Abdulla.........our guard.......was emptying the pool to make some minor repairs before the summer sets in.

Standing discussing the job with Abdulla was the head gardener and the man who had provided the pump.

The water was being pumped onto the grass and the garden was flooded.

In the one small patch that they hadn't yet moved the pump hose to was stood one of the gardeners young workers.

What was he doing?????????????

Watering the grass of course...............I laughed my socks offffffffff!!!!!!!!!


----------



## Sam (Aug 27, 2009)

expatinalex said:


> I woke up this morning to the sound of an engine runnning outside.
> 
> Abdulla.........our guard.......was emptying the pool to make some minor repairs before the summer sets in.
> 
> ...





HAHAHAHAHAHAHAHA :clap2:

I could see where that story was heading and it still made me laugh out loud. Fantastic.


----------



## expatinalex (Feb 12, 2010)

Sam said:


> HAHAHAHAHAHAHAHA :clap2:
> 
> I could see where that story was heading and it still made me laugh out loud.
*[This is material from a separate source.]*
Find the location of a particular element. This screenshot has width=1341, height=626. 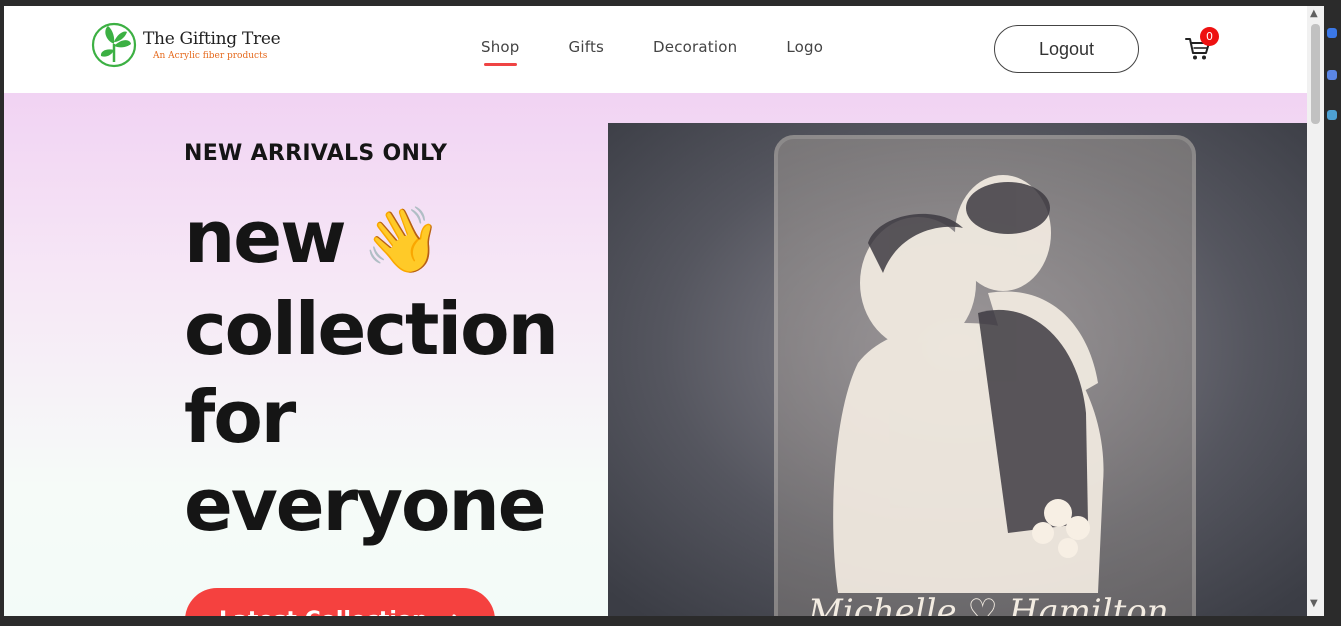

Fantastic.


Don't you just love them............really?


----------



## Sam (Aug 27, 2009)

expatinalex said:


> Don't you just love them............really?


Wouldn't have them any other way...


----------



## Lanason (Sep 1, 2009)

Sam said:


> Wouldn't have them any other way...


Fantastic - I can just picture it !!!:eyebrows:


----------



## mamasue (Oct 7, 2008)

When I was still living in England, we had a neighbour who watered her front lawn every day through the summer.....
She even stood with an umbrella and watered her lawn when it rained!


----------



## Egyuk (Feb 20, 2010)

I remember in the good old days reading a Walt Disney animation story, Goofey was doing the same and Mickey Mouse saying a similar comment!! For fairness to Goofey this was dedication!!


----------



## Sam (Aug 27, 2009)

I've lost the plot... ::confused2::


----------